Aumento del prezzo delle case ?
Senza dubbio. Da una parte, è stato un trend comune in tutta Europa, dall’altro è aggiunto dal 2000 il fenomeno della turisticizzazione: la disponibilità di vani, la vicinanza alla stazione Centrale, la disponibilità dei mezzi pubblici, superiori al resto della città, ha reso l’Esquilino uno dei poli dell’accoglienza low cost a Roma. Ciò ha influito sui prezzi, diminuendo l’offerta potenziale.
Turisticizzazione che ha cambiato anche l’economia della zona: il proliferare dei minimarket e dei ristoranti a basso costo è legato proprio a questo fenomeno.
Sai, una cosa che mi fa ridere nell’osservare le polemiche sui gruppi social dell’Esquilino ?
Dimmi
Tutti a lamentarsi se due ristoranti indiani aprono l’uno accanto all’altro, ma nessuno apre bocca su quel tratto di viale Manzoni, in cui in 200 metri vi sono 4 ristoranti, due bar con cucina e in cui sta aprendo un pub… Forse perché la cucina locale fa meno impressione di quella etnica. Oppure, come succede a Londra, l’ideologia del decoro è un ottimo alibi per coprire il proprio razzismo
Tornando a noi..
La terza fase del processo è la cosiddetta gentrificazione. La disponibilità di case di lusso, al di fuori delle tasche e degli interessi degli immigrati e non utilizzabili per il mercato turistico, ma a prezzo più basso di quelle di altre zone di Roma, ha portato il ritorno dell’alta borghesia e degli intellettuali nel rione, in un processo di sovrapposizione, più che di sostituzione.
E queste componenti, immigrazione, turisticizzazione, gentrificazione creano un equilibrio instabile, che è la ricchezza del rione, ma anche fonte di tensione.

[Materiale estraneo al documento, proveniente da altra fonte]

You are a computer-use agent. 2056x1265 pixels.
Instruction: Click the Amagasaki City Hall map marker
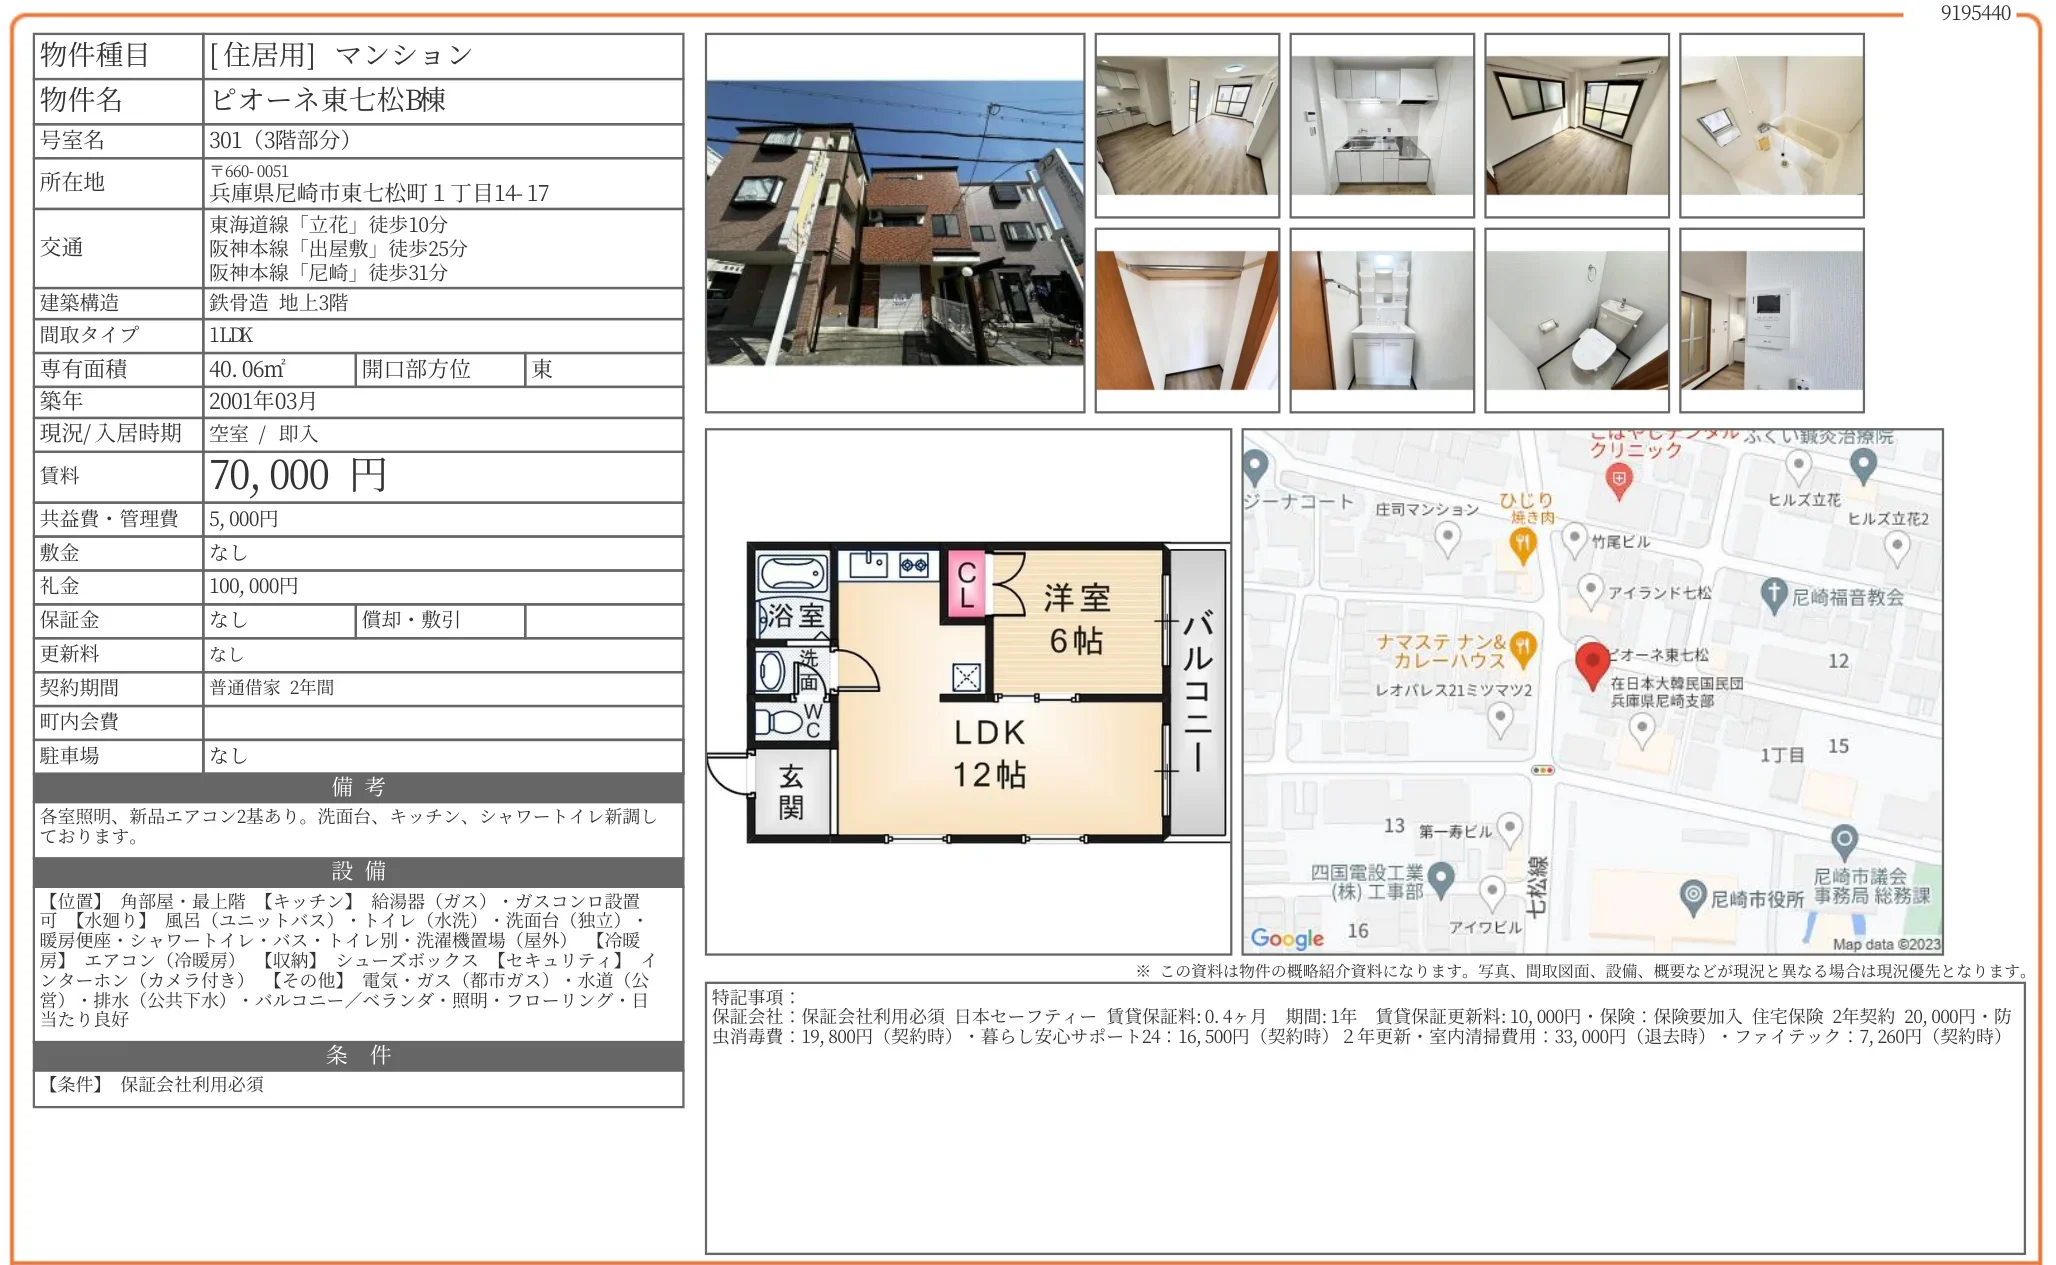[x=1693, y=895]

Tra l’altro la gentrificazione ha un effetto molto interessante: la cancellazione della memoria dell’Esquilino reale del Passato, con tutti i suoi problemi, droga, prostituzione, violenza diffusa, e la sostituzione con un’immagine mitica, di una presunta età dell’oro precedente all’arrivo dell’immigrazione.
E come si potrà risolvere , questa tensione sociale ?
Il fattore decisivo è l’andamento del mercato immobiliare: se il valore delle case riprende a salire a ritmo sostenuto, per i proprietari conveniente più vendere a ricchi borghesi che investire in b&b. Al contempo, anche gli immigrati tenderebbero, come a Londra a monetizzare gli investimenti per trasferirsi in periferia, replicando una situazione analoga a Trastevere.
In caso contrario, prevarrà la componente di turisticizzazione. E’ una specie di tiro alla fune, in cui è ancora impossibile ipotizzare l’esito
Passando ad altro, come hai presto la Brexit ?
Come uomo, male, come studioso, purtroppo me lo aspettavo: l’Unione Europea, più che amata, è stata sopportato da buona parte dei miei concittadini come male necessario.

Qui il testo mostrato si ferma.